C'est encore purement hypothétique, mais déjà diablement embarrassant pour les Etats-Unis, venus en libérateurs en Afghanistan. Si les allégations de l'organisation Médecins pour les droits de l'homme reprises et étayées par Newsweek se vérifient, Washington risque de se retrouver dans le collimateur de la justice internationale: «Les Etats-Unis verraient leur responsabilité directement engagée par les crimes commis par leurs protégés et alliés», affirme au Temps Antoine Bernard, secrétaire général de la Fédération internationale des droits de l'homme (FIDH). «Ils en seraient même complices.»

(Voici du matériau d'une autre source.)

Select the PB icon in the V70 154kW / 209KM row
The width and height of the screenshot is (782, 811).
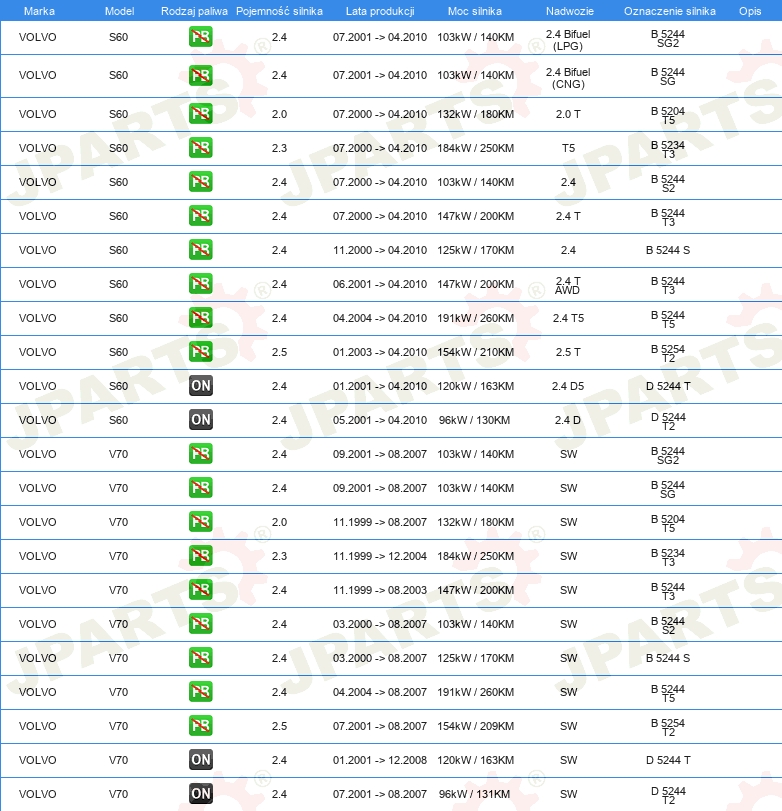coord(200,726)
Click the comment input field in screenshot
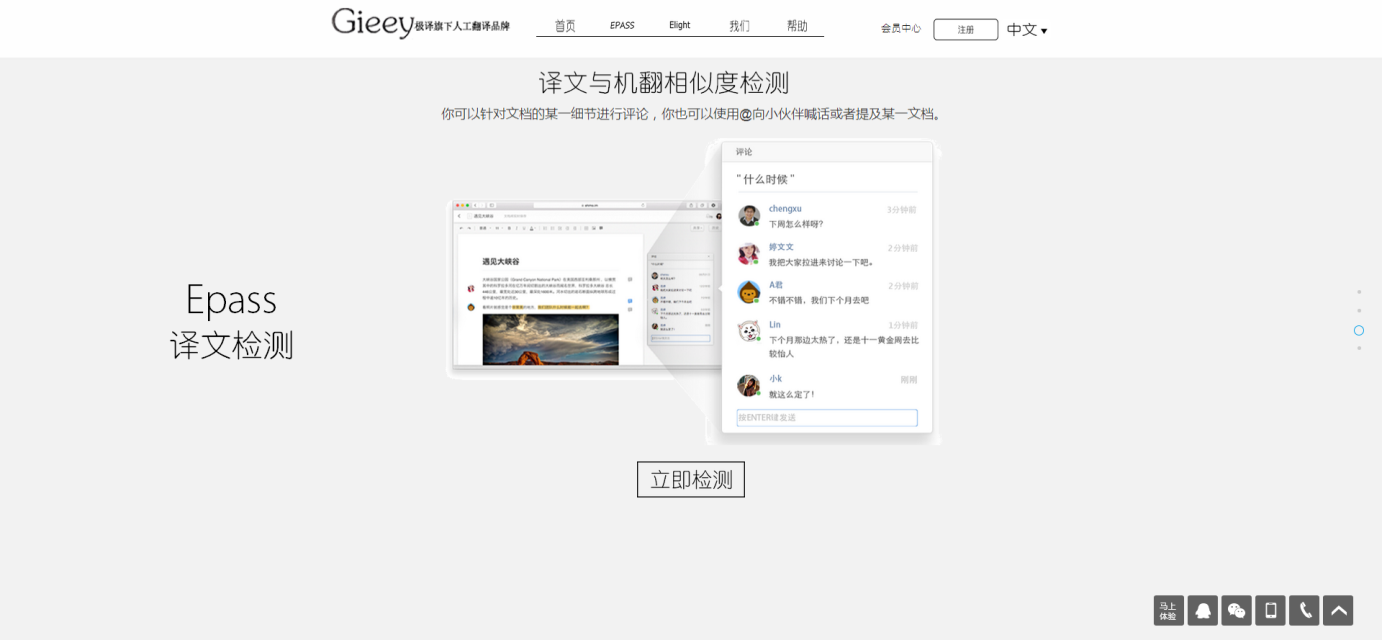This screenshot has width=1382, height=640. coord(827,418)
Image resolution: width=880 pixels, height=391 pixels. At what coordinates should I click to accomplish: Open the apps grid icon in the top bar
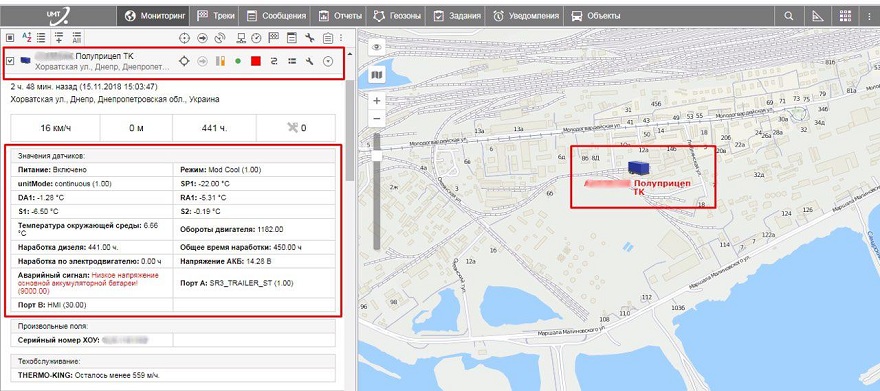(x=845, y=16)
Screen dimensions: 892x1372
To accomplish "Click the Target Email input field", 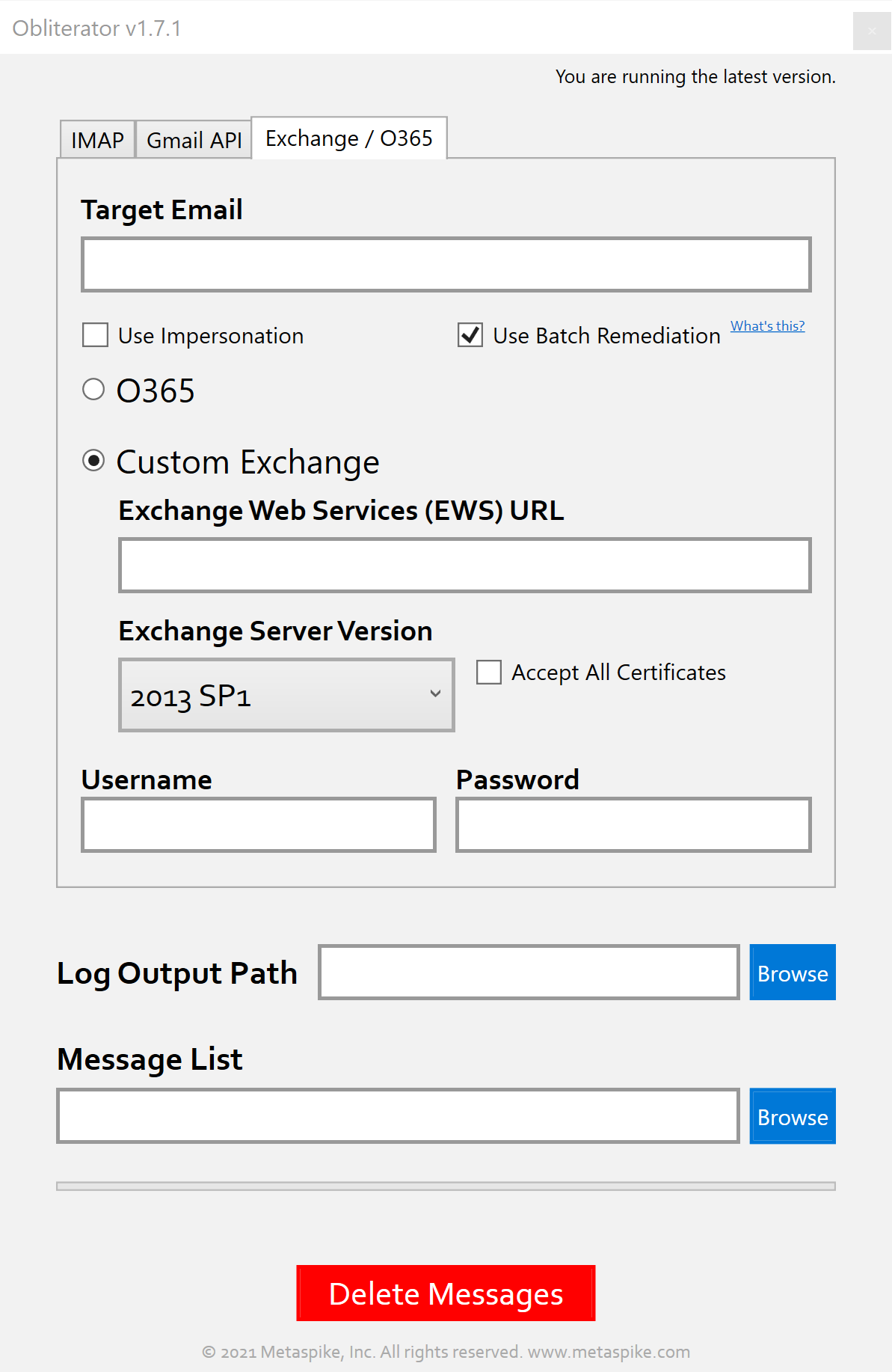I will [446, 265].
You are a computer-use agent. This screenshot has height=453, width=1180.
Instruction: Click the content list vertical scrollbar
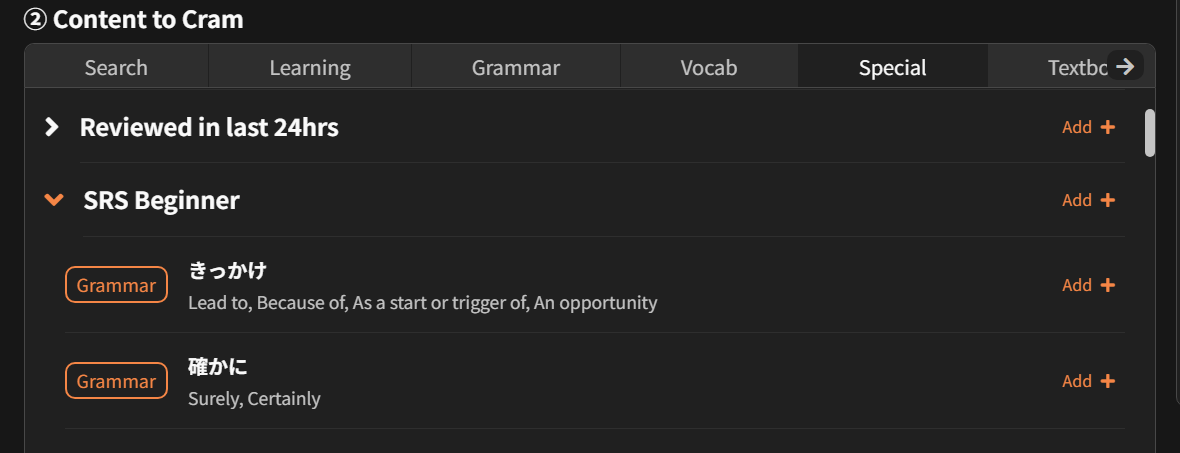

A l'appui de son analyse, le patron de la FIDH cite la jurisprudence du Tribunal pénal international sur l'ex-Yougoslavie, – une Cour soutenue par les Etats-Unis – qui dans le jugement de l'affaire Furundjia, paragraphe 207, affirme: «Un spectateur approbateur qui est tenu par les autres acteurs du crime en si haute estime que sa seule présence vaut encouragement peut être reconnu coupable de complicité.» Pour Antoine Bernard, les Américains sont donc, si la présence sur place de leurs troupes au moment des faits est avérée, non seulement responsables de leur inaction, mais aussi complices.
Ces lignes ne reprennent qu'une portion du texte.